Мы видели Гамлетов, принявших на свои плечи тяготу долга и противящихся этому долгу. Гамлетов, столкнувшихся с предательством и злом века и потрясенных этим злом; Гамлетов ожесточенных, Гамлетов медлящих, потому что им нужно сначала разобраться в мире, а потом что-то в нем переделывать, и Гамлетов, брезгливо отстраняющихся. Гамлет — Высоцкий ушиблен мыслью о смерти. Она пульсирует в его крови, как лихорадка. Не предательство дяди, не общая ложь, которую он, пожалуй, даже и подозревал при дворе, а бренность и беззащитность всего живого и прекрасного, что воплощал для него отец, перед лицом небытия — составляет то, что можно было бы назвать лейтмотивом роли. Рано или поздно искусство возвращается к истокам, и от вопроса о жизни и смерти уйти никому не дано.

Но когда оружие глобального уничтожения служит фоном бытия и даже «малые войны» влекут за собой великие жертвы, этот вопрос из «вечного» становится реальным, почти что практическим.

Если бы в таланте Высоцкого не было плебейской витальности, почти звериной цепкости бытия, контраст с мыслью о смерти не был бы так разителен. Если бы в его темпераменте не было бы вечной тоски по несбыточному, проблеска идеального, — вероятно, мысль эта осталась бы уже слышанной публицистикой. Пронзившая {16} именно эту человеческую индивидвуальность, она становится живой, пульсирующей, «судьбинной», как прежде говорили…

* * *

… Джульетта, сжимая в кулачке пузырек с ядом, данный ей Лоренцо, выходит к рампе, чуть не оступаясь в зал. Это уже не девочка. Запавшие, лихорадочные глаза обведены синяками, лицо серое, почти что страшное.

Задание 1 - Как коротко изложить списком абзац текста о Гамлете, начинающийся словами «Мы видели Гамлетов», сохранив его главные факты?
Задание 2 - Выберите и скопируйте из записей каждую строку, где есть слово «game», с учетом регистра.
Текст и записи — это отдельные, не связанные между собой материалы.

Записи с указаниями для скриншотов и страниц -
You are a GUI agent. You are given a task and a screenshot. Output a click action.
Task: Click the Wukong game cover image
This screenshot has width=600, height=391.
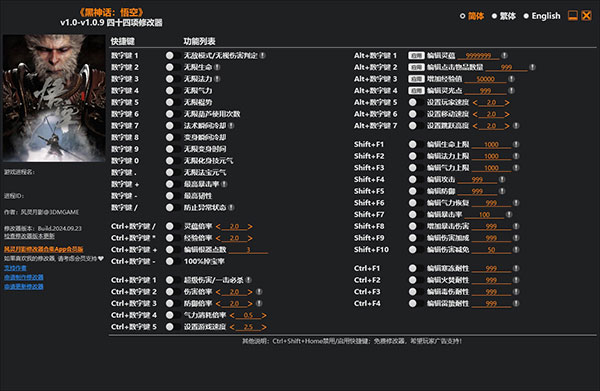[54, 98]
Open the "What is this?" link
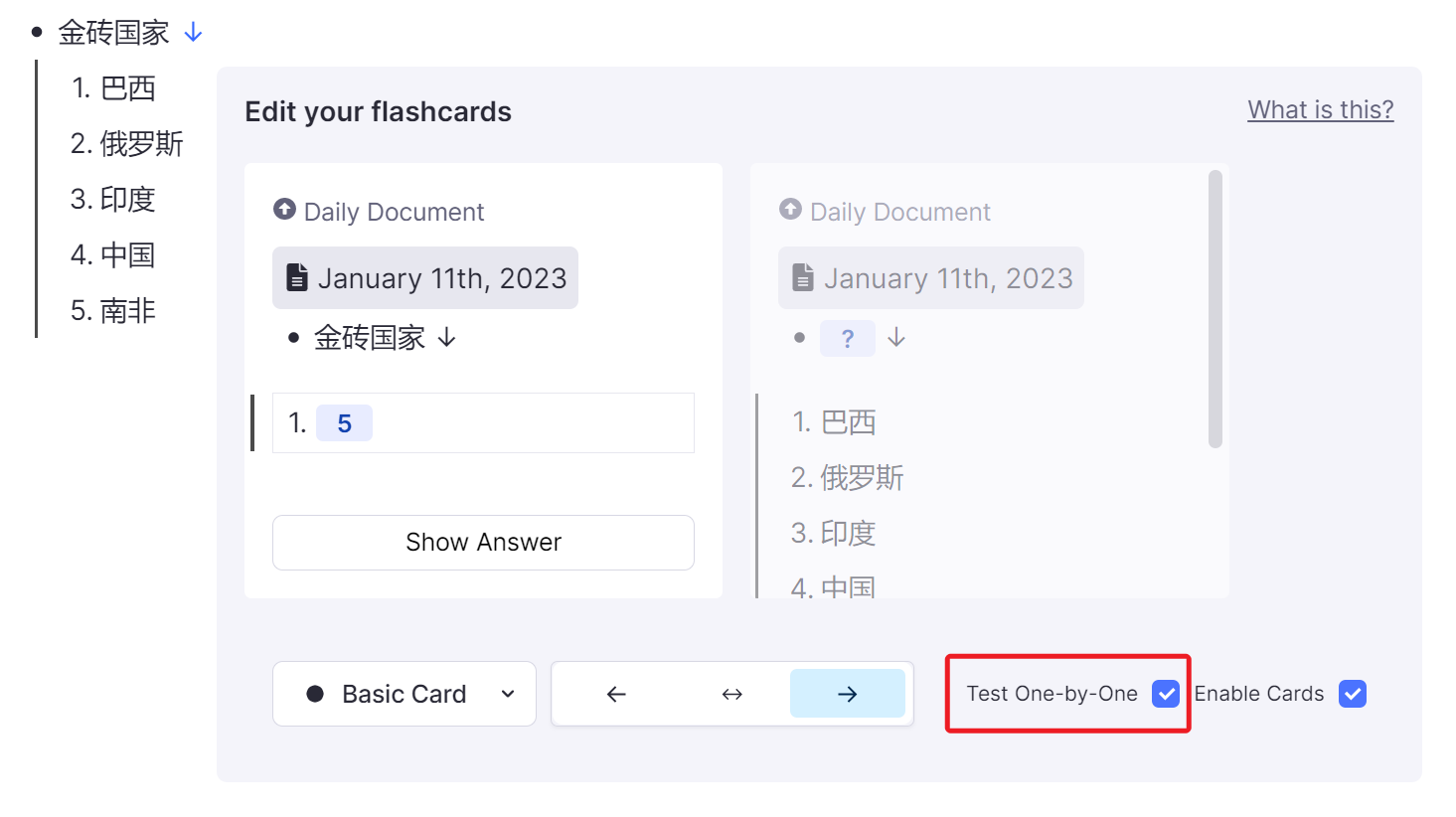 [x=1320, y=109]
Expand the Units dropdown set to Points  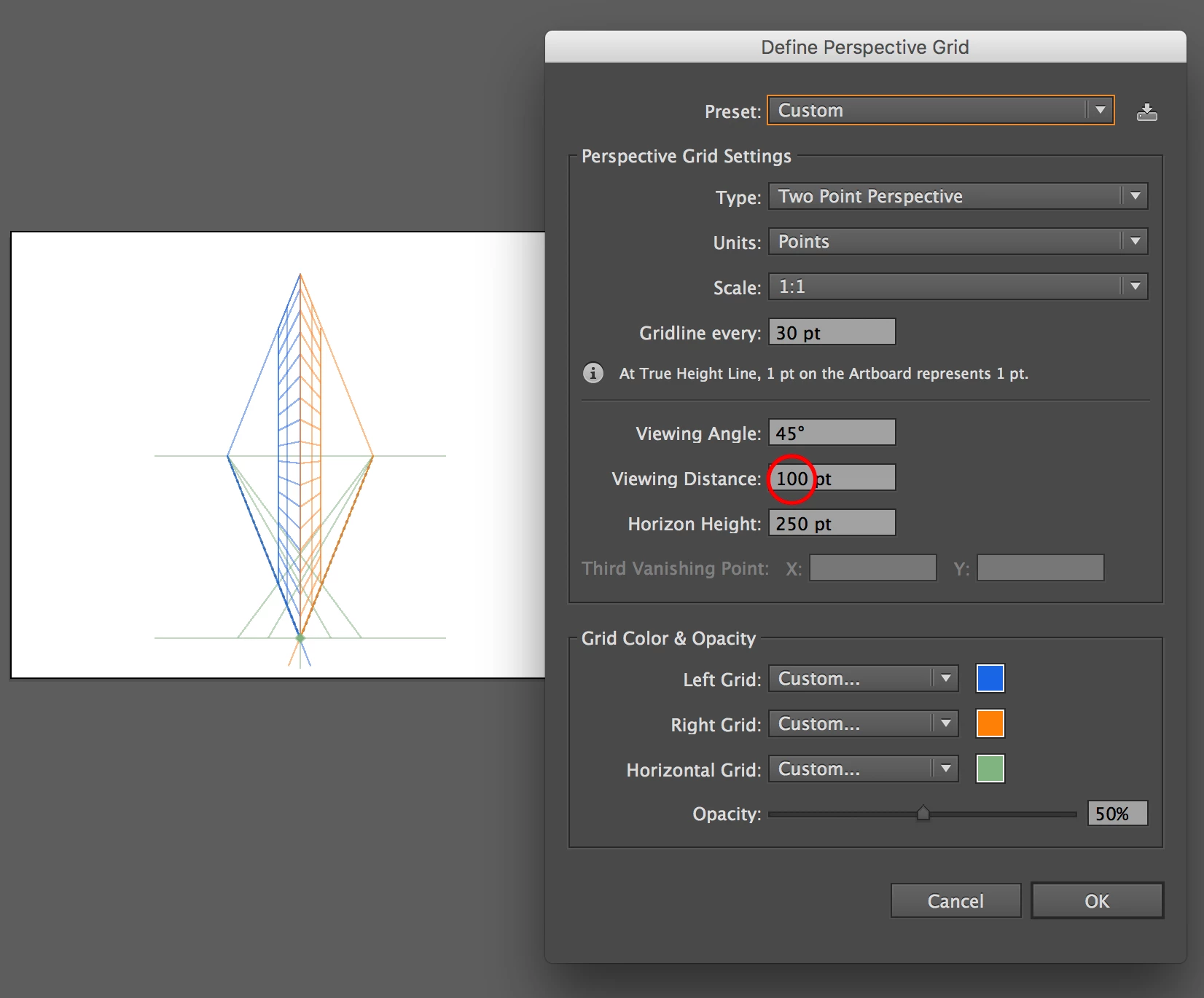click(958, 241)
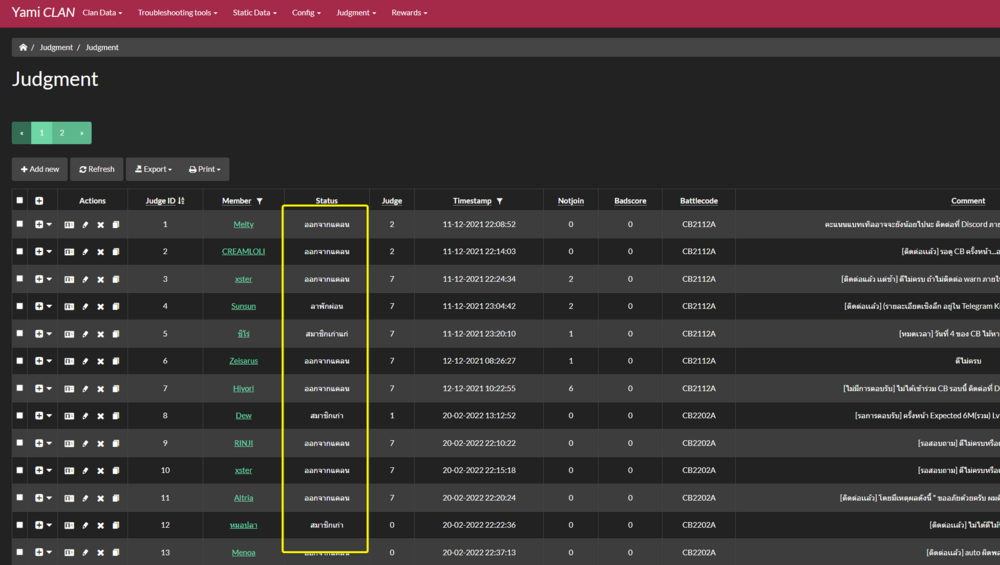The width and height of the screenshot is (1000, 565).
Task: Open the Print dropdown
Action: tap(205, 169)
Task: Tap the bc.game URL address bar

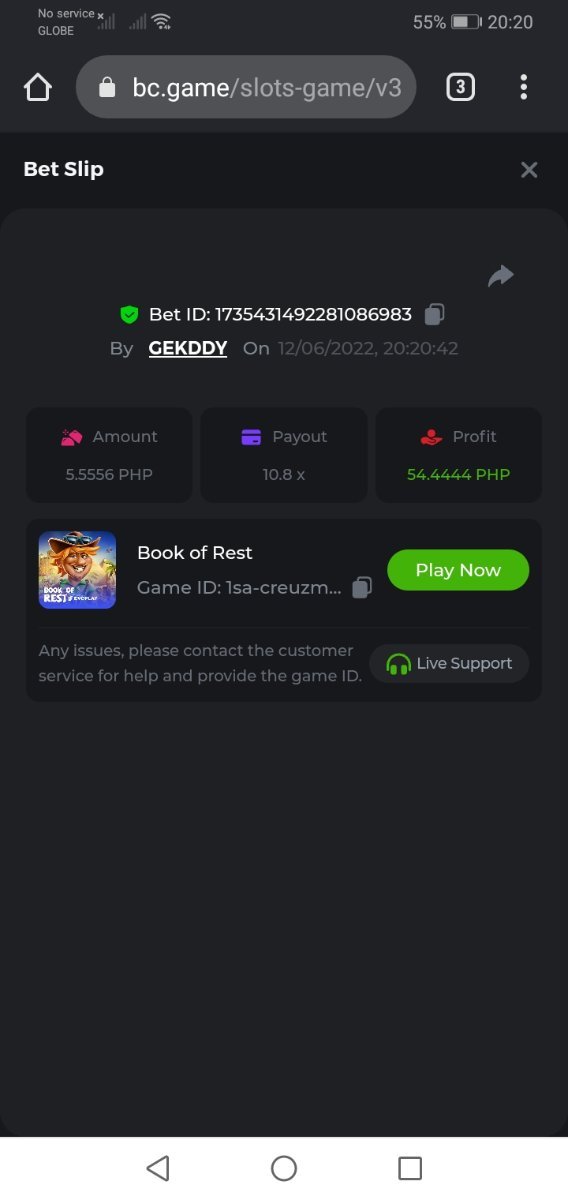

Ответ 1 -
- Мы видели разных Гамлетов: принявших тяготу долга и противящихся ему, потрясенных предательством и злом века, ожесточенных, медлящих, чтобы сначала разобраться в мире, и брезгливо отстраняющихся.
- Гамлет — Высоцкий ушиблен мыслью о смерти, которая пульсирует в его крови, как лихорадка.
- Лейтмотив роли — не предательство дяди и не ложь при дворе, а бренность и беззащитность всего живого и прекрасного, что воплощал для него отец, перед лицом небытия.
- Искусство рано или поздно возвращается к истокам, и от вопроса о жизни и смерти уйти никому не дано.

Ответ 2 -
Task: Click the Wukong game cover image
Task: Tap the bc.game URL address bar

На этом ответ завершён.